CANopen Object Dictionary

In CANopen, the Object Dictionary (OD) defines the data interface used to communicate with the Motor Controller (MC). This includes storage of configuration values such as the period with which heartbeat messages are posted, and current commands such as the latest target velocity. Entries in the OD, or “objects”, are identified by a two-byte index and one-byte sub-index, commonly expressed in hexidecimal format like “index 0x1017, sub-index 0x00” indicating the heartbeat production period. On the GARP’s MC side (vice the C&DH), the OD is defined in the GARPCANController‘s header file, and serves to set initial configuration values and allocate memory on the Pico 2.

The table below includes some sample CiA 301 and 402 objects used by the MC:

CiA 301/402IndexSub-IndexDescription
CiA 3011017h00hHeartbeat period in ms
CiA 3011F80h00hStartup behavior (e.g. auto-start)
CiA 4026502h00hModes supported by MC (e.g. position control, velocity control)
CiA 4026042h00hTarget velocity
CiA 402604Ch01hScaling factor for target velocity (numerator)
CiA 402604Ch02hScaling factor for target velocity (denominator)

CAN PiCowbell

For the CAN bus configuration on the GARP, the only hardware modification required was cutting the terminating resistor trace (Silkscreened “Term” in the image below) as the star configuration used by GARP does not employ terminators at the peripheral devices:

During the Beta development stage, the CANopen configuration and PID and CAN controller configurations will need to be characterized and bottlenecks identified. Also, the feasibility of using CAN-FD will need to be evaluated, including a hardware upgrade such as the MCP2518FD.

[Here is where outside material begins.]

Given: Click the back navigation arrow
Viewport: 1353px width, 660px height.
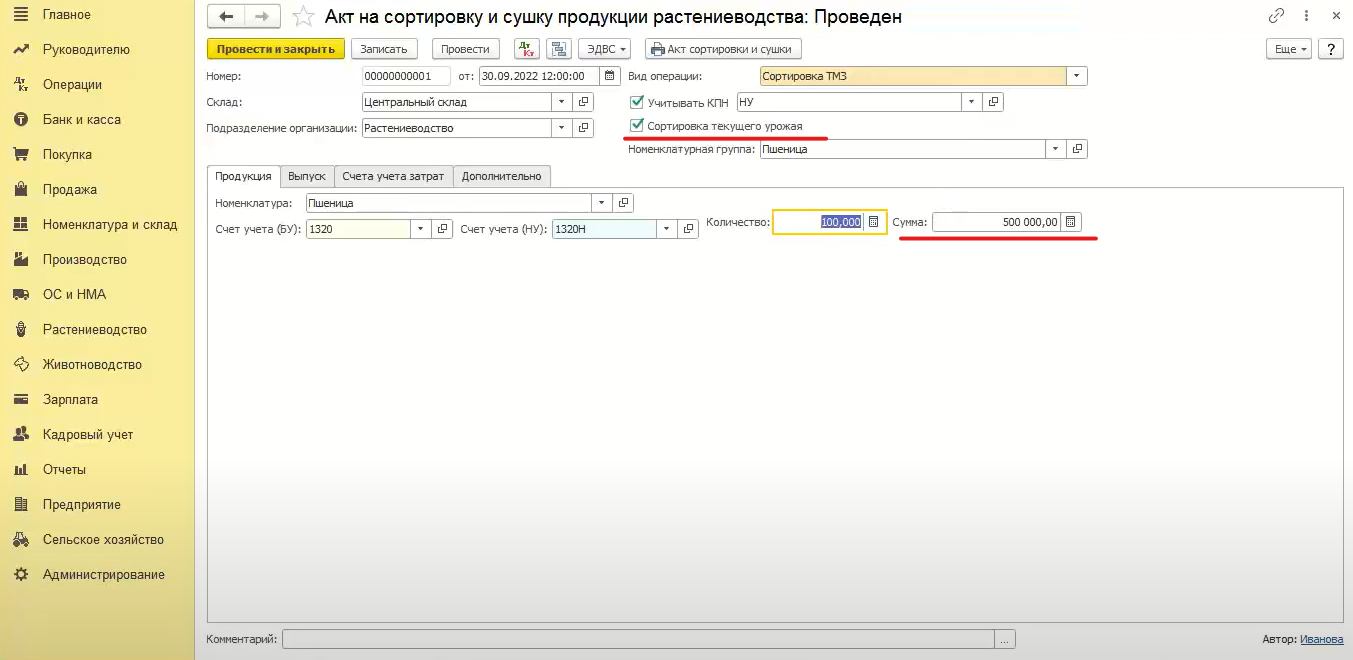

The MC stack when combined measures roughly 35 x 22 x 60 mm using tall female stacking headers. The height can be reduced by using shorter headers as there is roughly another JST connector worth of space above the custom PCB and Pico 2 boards.

Summary

This article discussed the GARP’s Motor Controller Alpha implementation to include the COTS Raspberry Pi Pico 2 microcontroller board, CAN PiCowbell from Adafruit, and the custom PCB. The software architecture was described and its primary components’ key functionalities were outlined. The PID controller software and hardware were discussed, including the motor wire connections. The custom PCB built to host voltage converters and supplementary power connection was discussed at the schematic and layout levels. The CAN controller was discussed and its CANopen configuration and Object Dictionary were presented.